TMTに使われる新しい技術が日本機械学会賞を受賞
TMTの望遠鏡本体に用いられる新技術に関する論文が、2024年度日本機械学会賞(論文)を受賞しました。授賞式は2025年4月24日、東京都港区の明治記念館で行われました。

日本機械学会賞の授賞式へ参加した、(右から)川口昇氏(三菱電機)、山田克彦氏(大阪公立大学)、服部友哉氏(三菱電機)、斎藤正雄、杉本正宏(国立天文台)。この他、共同受賞者に、江崎豊氏、高木淳治氏(三菱電機)、佐藤訓志氏(大阪大学)。(クレジット:国立天文台)
日本機械学会賞(論文)は、日本の機械工学・工業の発展の奨励を目的として設けられ、過去3年間に発表された論文のうち、独創性や発展性、産業界への広い影響力が認められた論文に授与されます。

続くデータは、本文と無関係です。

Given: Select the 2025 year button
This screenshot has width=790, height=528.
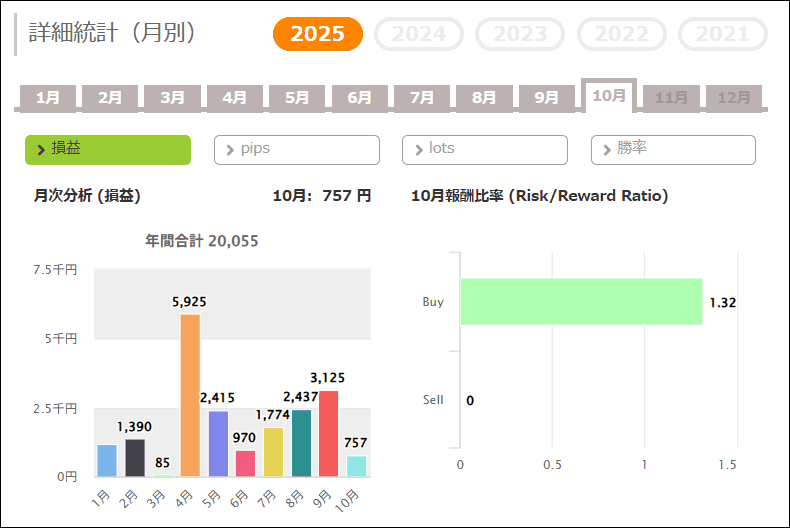Looking at the screenshot, I should 317,34.
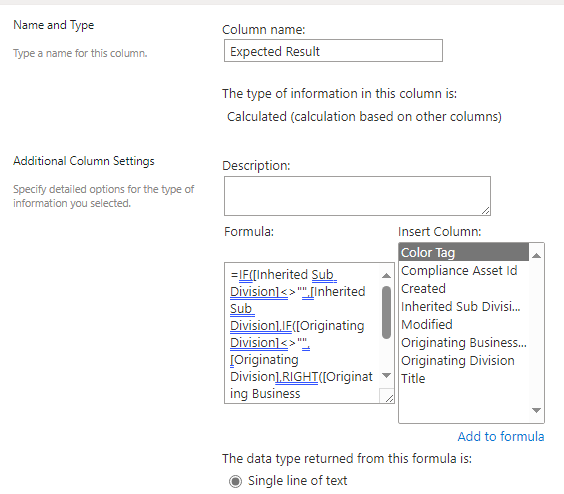Click inside the Description text box

coord(357,196)
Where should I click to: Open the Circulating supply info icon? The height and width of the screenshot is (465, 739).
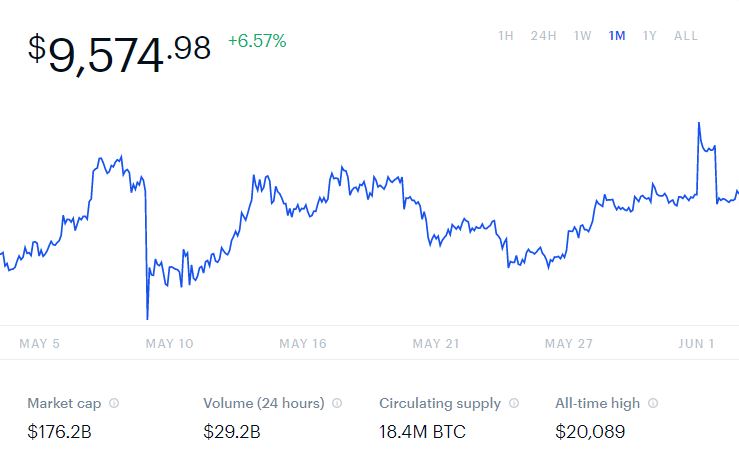pos(513,404)
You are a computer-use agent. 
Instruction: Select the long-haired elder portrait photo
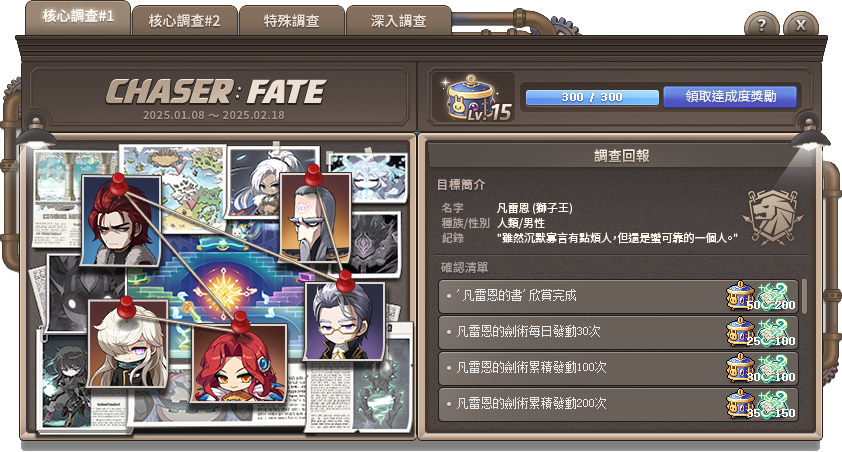[315, 217]
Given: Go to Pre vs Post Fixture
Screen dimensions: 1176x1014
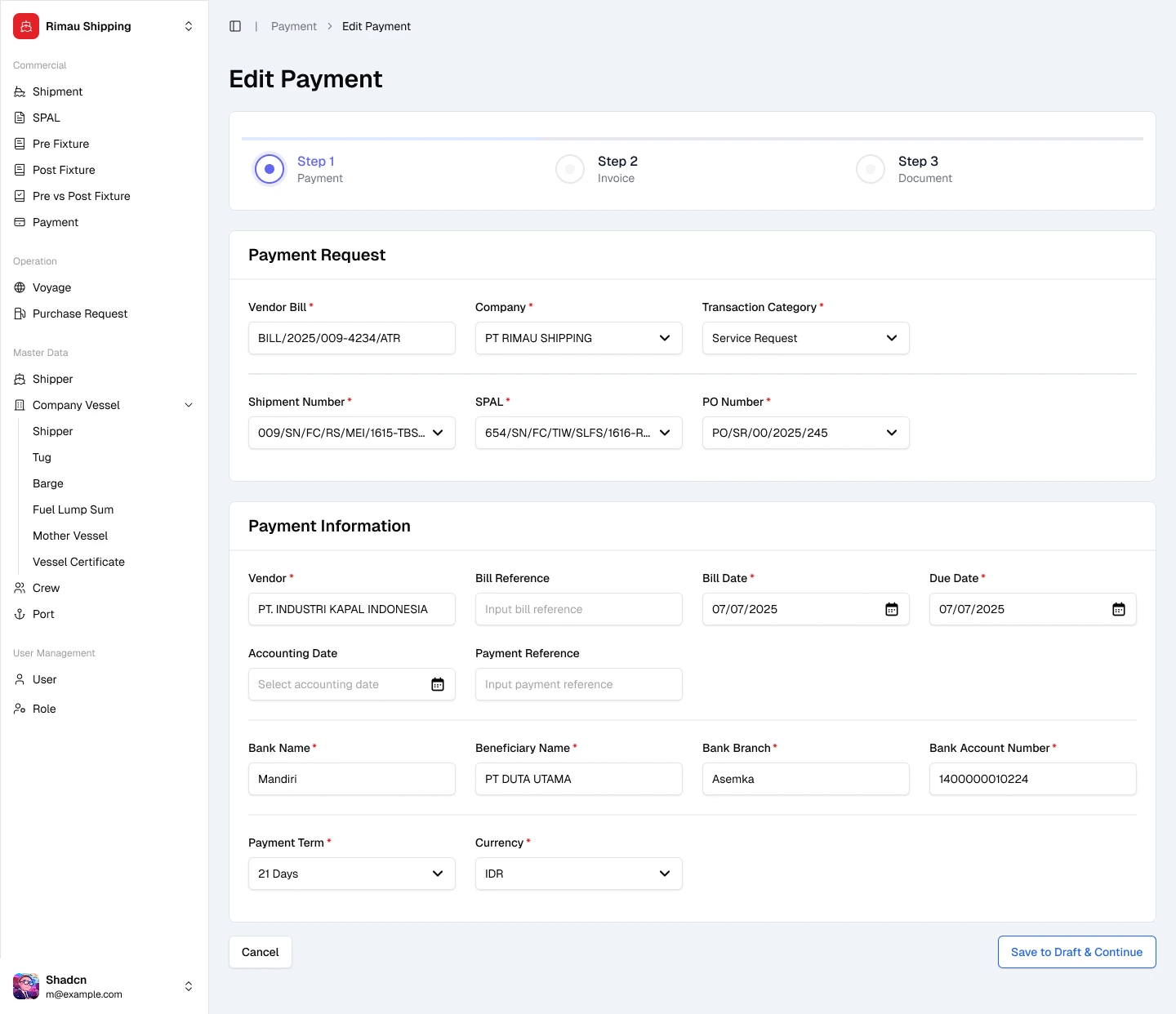Looking at the screenshot, I should [81, 196].
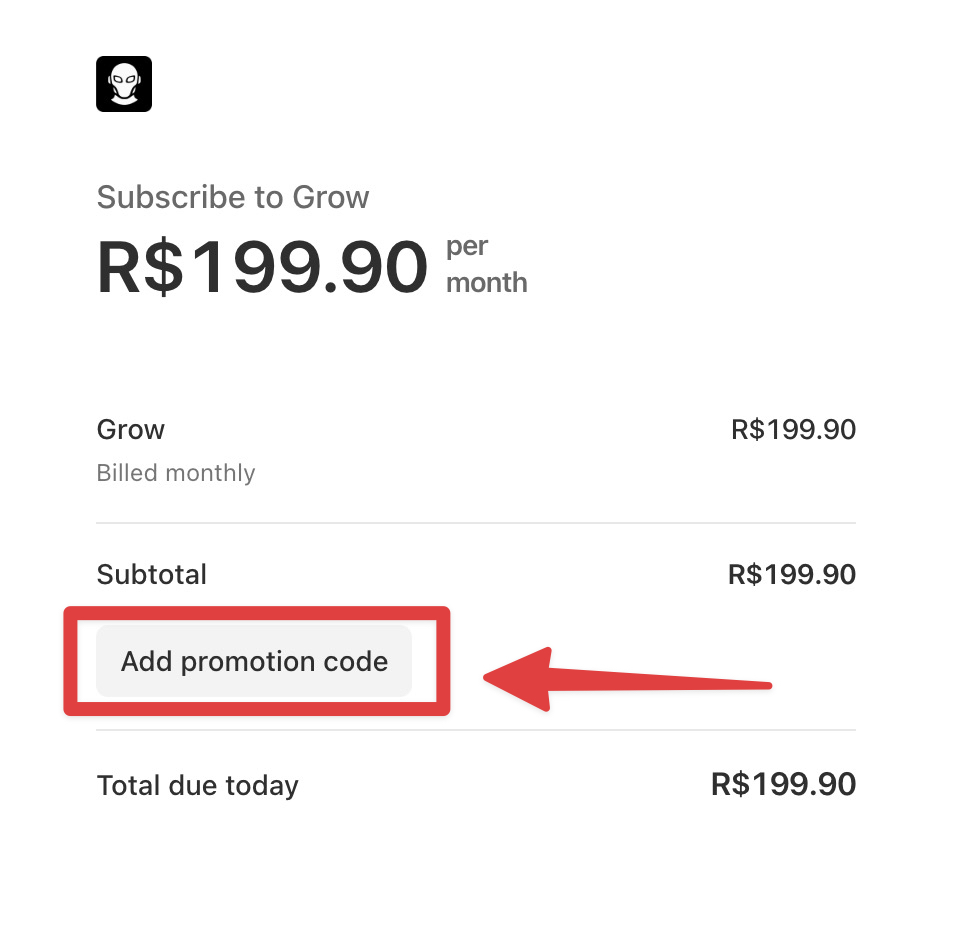Click the per month billing label

[x=485, y=264]
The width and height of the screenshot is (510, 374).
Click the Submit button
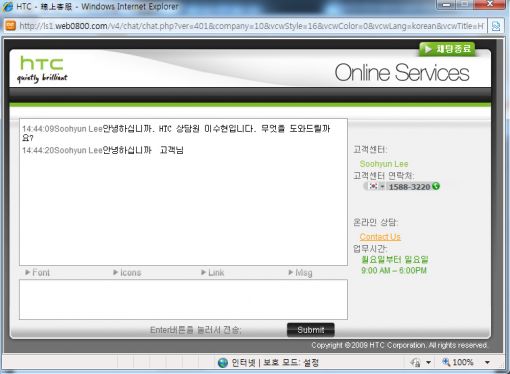[x=311, y=330]
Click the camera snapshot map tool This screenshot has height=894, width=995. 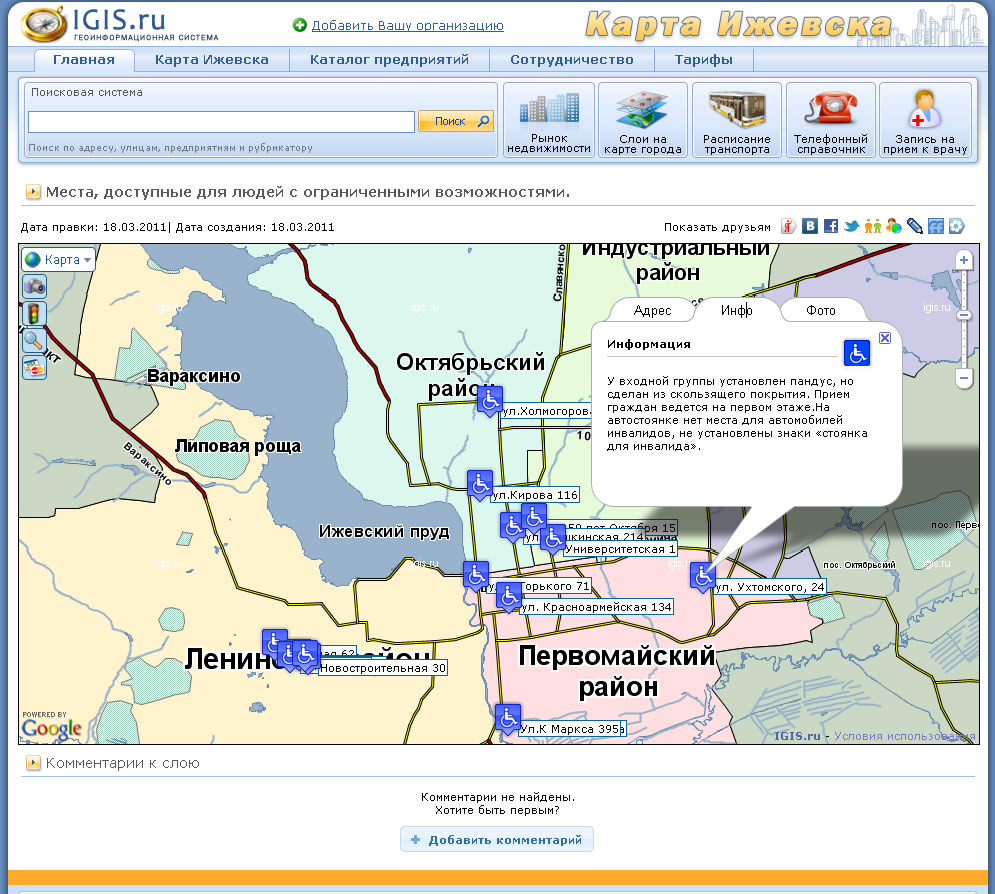point(34,286)
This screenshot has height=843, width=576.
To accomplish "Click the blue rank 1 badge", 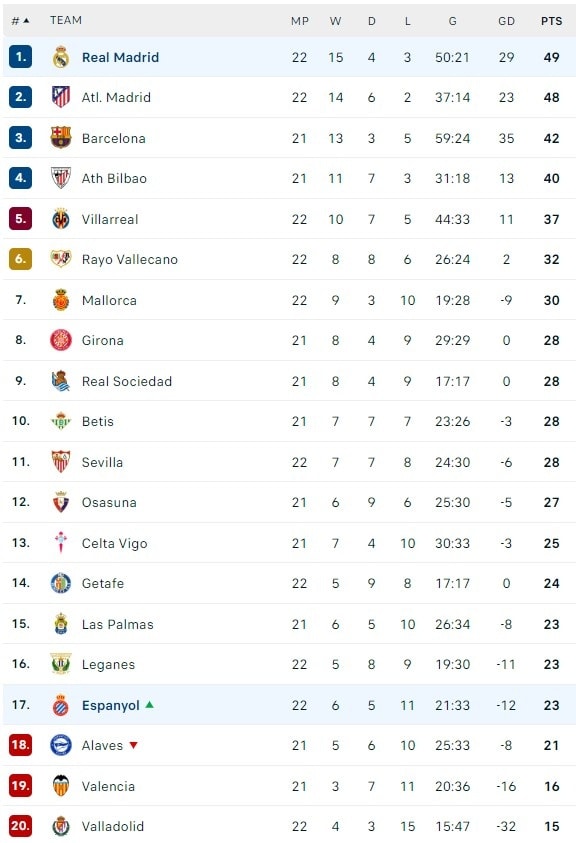I will (x=20, y=56).
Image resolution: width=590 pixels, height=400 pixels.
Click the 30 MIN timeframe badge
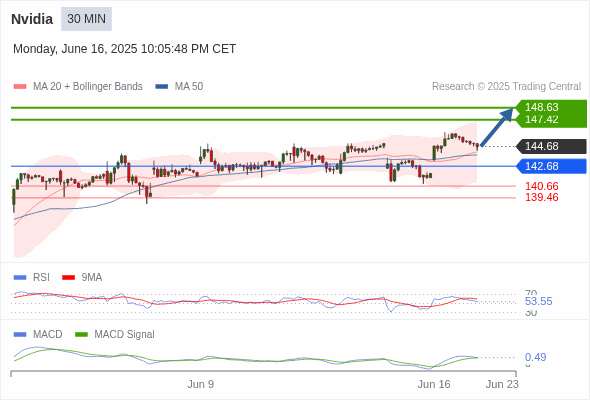(x=86, y=19)
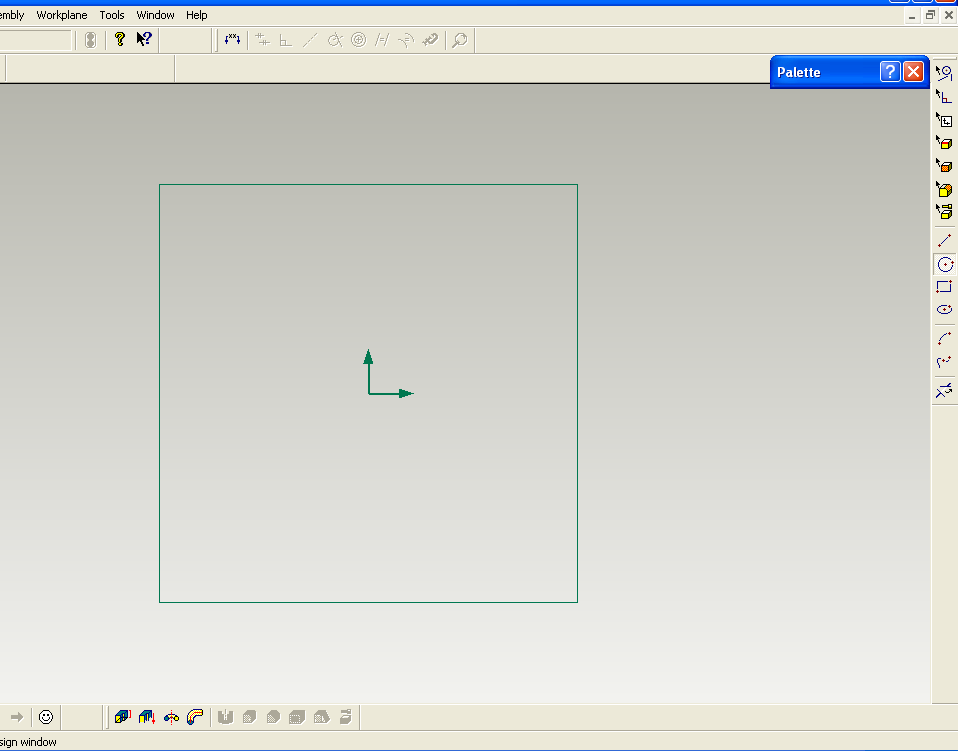The height and width of the screenshot is (751, 958).
Task: Select the Ellipse sketching tool
Action: pyautogui.click(x=944, y=310)
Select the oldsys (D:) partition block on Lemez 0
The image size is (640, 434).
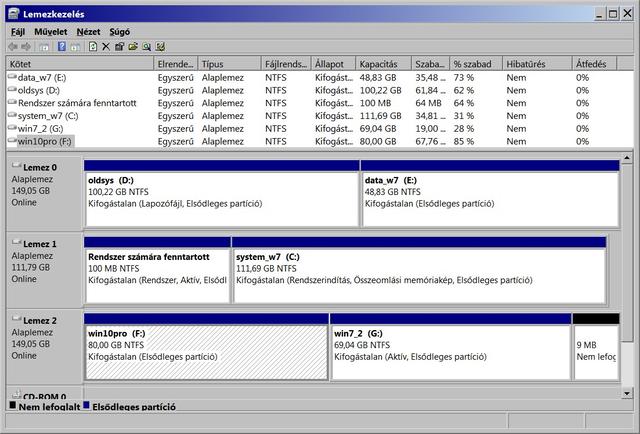click(221, 195)
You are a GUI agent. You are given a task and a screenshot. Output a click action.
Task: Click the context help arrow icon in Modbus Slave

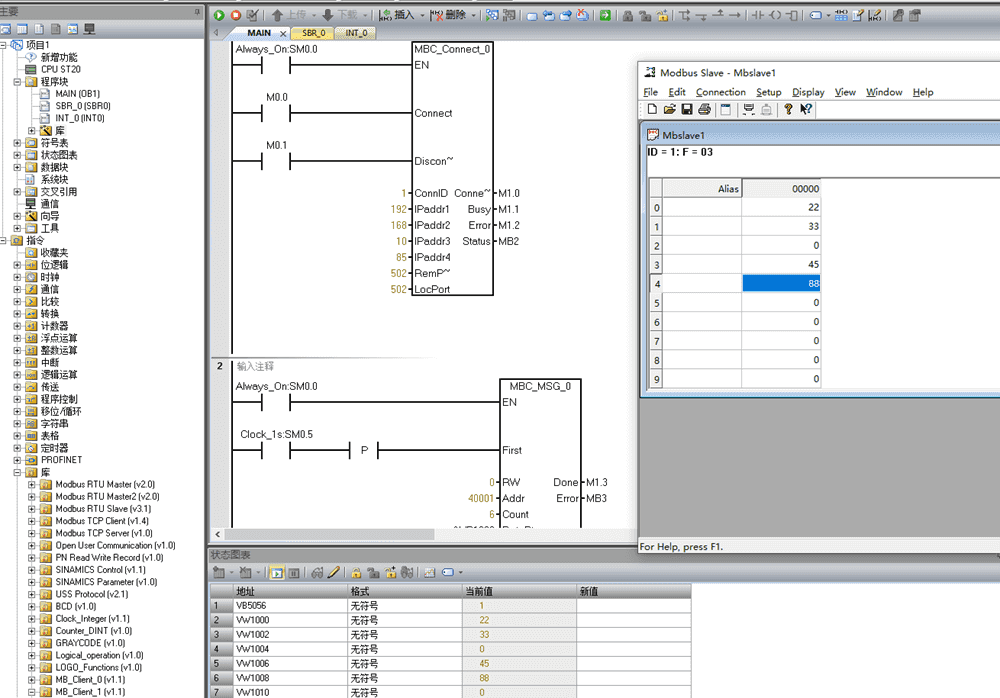(806, 110)
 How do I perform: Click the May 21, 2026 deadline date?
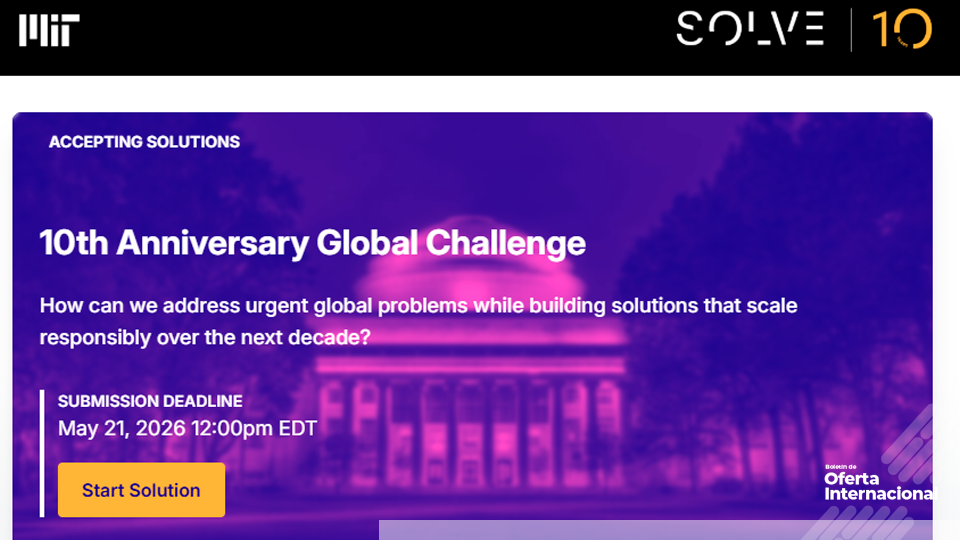[187, 429]
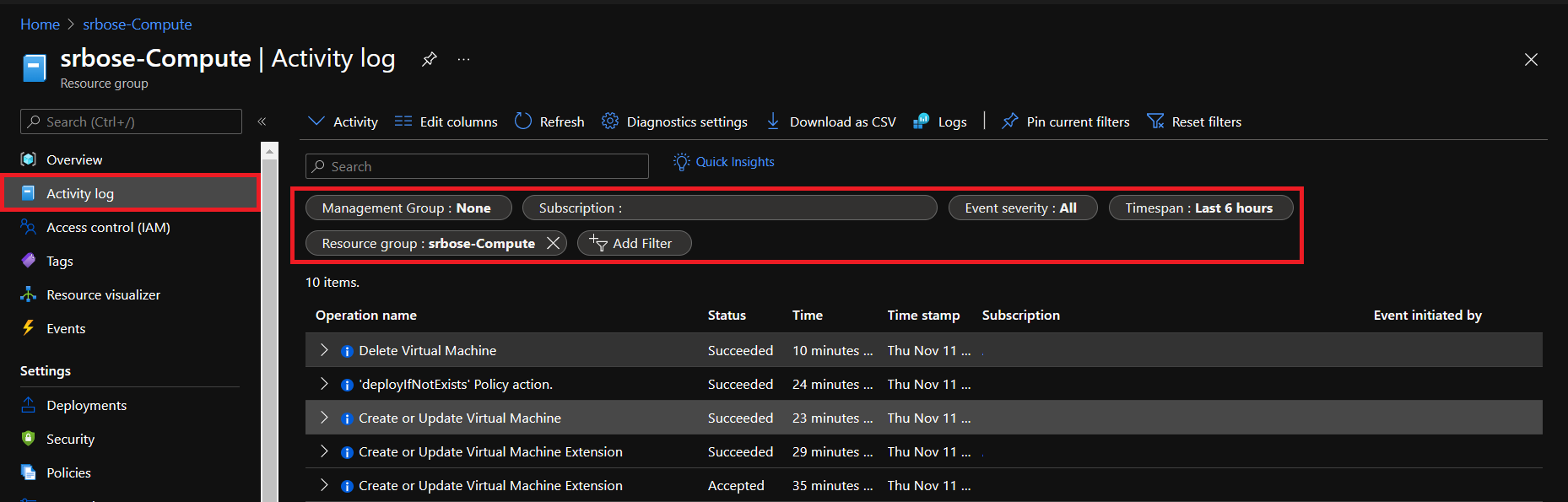Open Access control (IAM) menu item
The width and height of the screenshot is (1568, 502).
108,227
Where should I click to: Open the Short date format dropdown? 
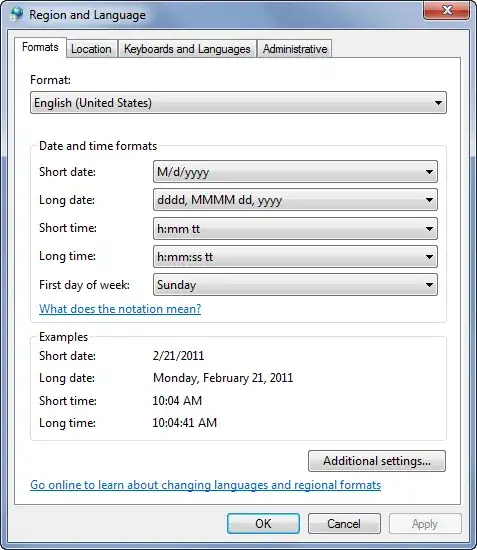pos(295,172)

今回受賞の対象となったのは、TMT望遠鏡本体の「高度軸スラスト油圧支持システム」に関する研究です。望遠鏡本体は、「高度軸ジャーナル」と呼ばれる左右2つの半円の構造に沿って上下方向に回転します(2021年5月25日のNEWSを参照)。高度軸スラスト油圧支持システムは、2つの高度軸ジャーナルを水平にしっかりと支えるためのしくみで、望遠鏡本体が左右非対称にねじれたり、観測装置までの距離がずれたりするのを防ぐ大切な役割を担っています。
受賞した論文では、開発した油圧支持システムが期待通りに性能を発揮することを、試験とシミュレーションによって確かめた成果が紹介されています。さらに、この技術は、望遠鏡だけでなく、他の大型構造物を支える油圧システムへの応用も期待されています。
受賞論文の筆頭著者である三菱電機・電子通信システム製作所の服部友哉氏は、「この度は日本機械学会賞という栄誉ある賞をいただき、大変光栄に思います。TMTにおいては第一に国立天文台殿他による最先端の天文科学研究の発展に貢献させていただくことを目指しておりますが、世界最高性能の望遠鏡の開発は機械系装置や技術を含め産業界にも幅広く影響を与え、日本のものづくり分野の発展に大きく貢献するものと考えております。今回の受賞を通じて、TMTに興味を持つ方が少しでも増えてくれれば幸いです」と語ります。